Collected data entries
%%
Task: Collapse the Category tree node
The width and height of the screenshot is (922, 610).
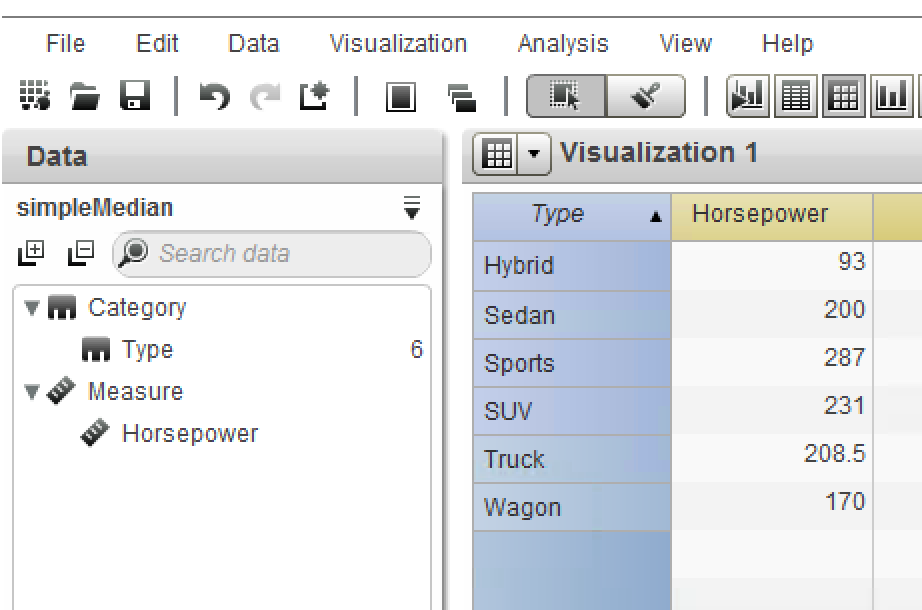Action: click(x=32, y=307)
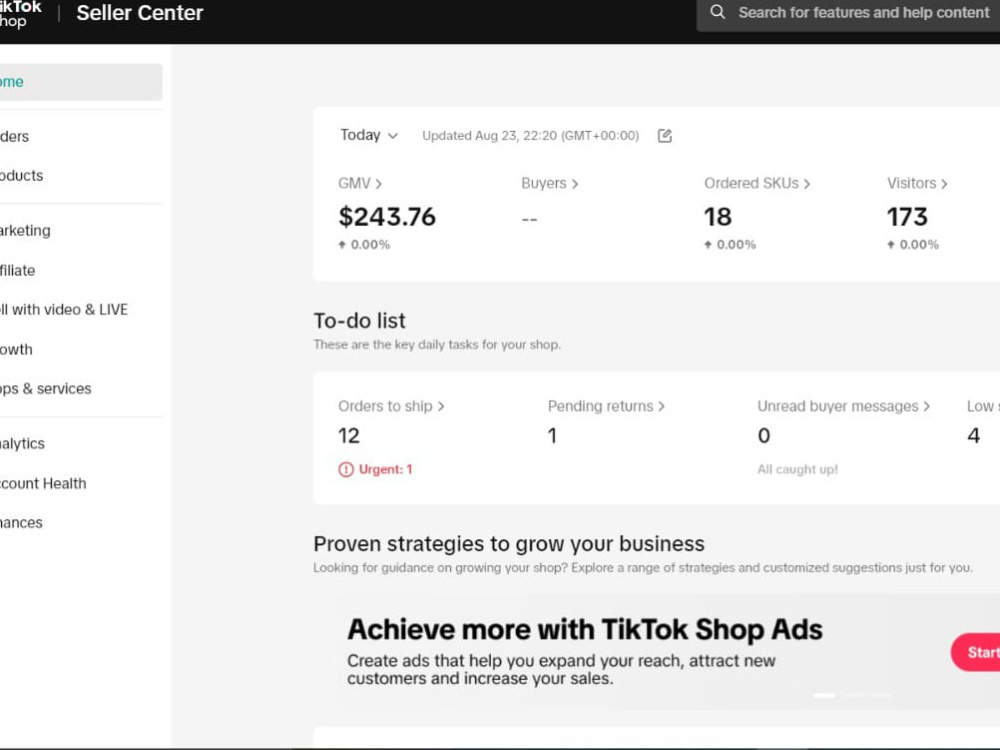The height and width of the screenshot is (750, 1000).
Task: Click the chevron beside Ordered SKUs
Action: click(807, 184)
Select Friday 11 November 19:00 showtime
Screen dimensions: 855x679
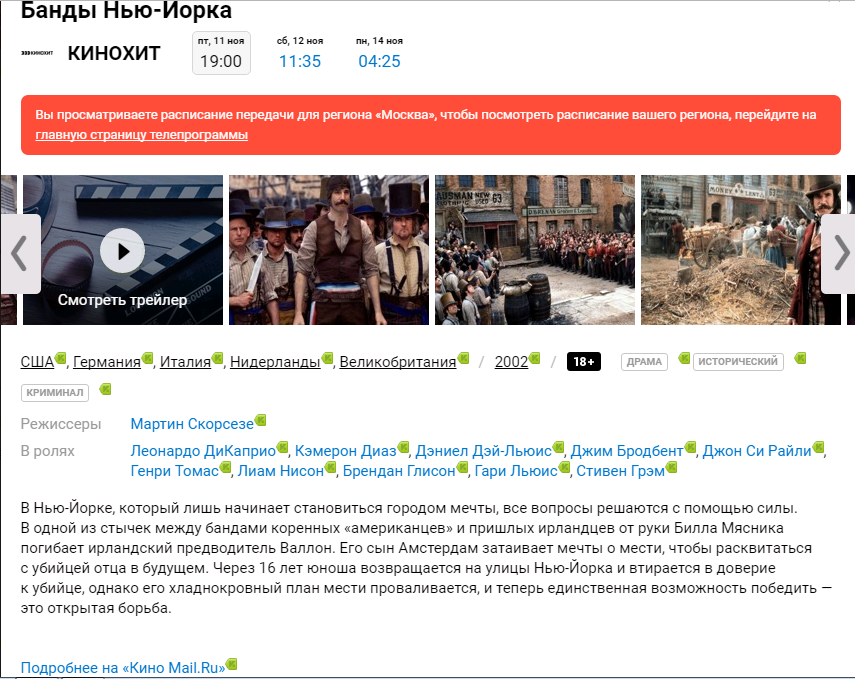(221, 53)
%%
#### TASK PROMPT
Keep the pictures out and write out the records exactly.

#### ANSWER FOR THIS EXERCISE
Task: Collapse the Category tree node
The width and height of the screenshot is (922, 610).
Action: click(x=32, y=307)
The height and width of the screenshot is (750, 1000).
Task: Click the chevron beside Ordered SKUs
Action: click(807, 184)
Select Friday 11 November 19:00 showtime
Screen dimensions: 855x679
(221, 53)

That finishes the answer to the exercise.